Disaster recovery as a service (DRaaS) and data availability specialist Veeam Software announced its Cloud Connect platform will be extended to include advanced image-based virtual machine (VM) replication capabilities as a part of the company’s Availability Suite 9, which will be generally available later this year.
Image-based VM replication through Cloud Connect includes built-in multitenant support to securely share host or cluster CPU, RAM, storage and networking resource allocation between different tenants.
Other features include full site failover to a service provider site with just a few clicks on a secure Web portal, including failover orchestration with failover plans, and partial failover to instantly switch over selected VMs only.

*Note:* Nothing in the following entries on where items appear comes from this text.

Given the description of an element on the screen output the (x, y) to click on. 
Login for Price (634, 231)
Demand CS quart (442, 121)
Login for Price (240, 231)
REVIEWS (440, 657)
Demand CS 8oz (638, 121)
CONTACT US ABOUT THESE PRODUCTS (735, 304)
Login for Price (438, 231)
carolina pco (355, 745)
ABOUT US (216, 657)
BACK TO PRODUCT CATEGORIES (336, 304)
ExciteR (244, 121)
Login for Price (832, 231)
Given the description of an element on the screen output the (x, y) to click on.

“To recover from a true natural disaster, like a hurricane, a tornado or an earthquake, IT needs an offsite facility with a replica of all critical applications and data in a ready-to-go state that can be used right away,” Doug Hazelman, vice president of product strategy at Veeam Software, told eWEEK. “And it needs to be located far enough away from the primary data center so any natural disaster wouldn’t take both out at the same time.”

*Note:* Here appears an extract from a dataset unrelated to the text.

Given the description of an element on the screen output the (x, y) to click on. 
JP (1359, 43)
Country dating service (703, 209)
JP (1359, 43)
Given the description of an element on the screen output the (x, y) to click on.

Hazelman said setting up and maintaining a separate DR site is expensive and cumbersome, which is why cloud-based DRaaS presents such a compelling alternative.
“It’s an easy, less expensive way to get your data to an offsite facility that’s maintained by a trusted advisor, and it avoids the need to make a large capital investment,” he explained.
Other features include built-in network extension appliances to preserve communication with and between production VMs regardless of their location and failback to the existing or new infrastructure to restore normal business operations.
Rounding out the package is failover testing for seamless failover simulation without disrupting production workloads, single-port connectivity through a secure Secure Sockets Layer (SSL) connection to a service provider and multiple traffic reduction technologies including built-in wireless area network (WAN) acceleration, replica seeding and replication from a backup.
“We find that IT’s biggest concern with cloud is that others may have unauthorized access to sensitive data,” Hazelman said. “We address that concern by enabling our customers to encrypt their backups before they send data to the cloud using keys that they control. With backups, customers are often worried about sending data to the cloud because they feel they won’t have any idea of where their data is actually physically located.”
That’s one of the reasons Veeam has decided to work with its partners to enable them to provide cloud-based DRaaS instead of creating their own service, according to Hazelman.
“End users feel more comfortable sending their data to service providers they already know and trust from an established business relationship,” he said.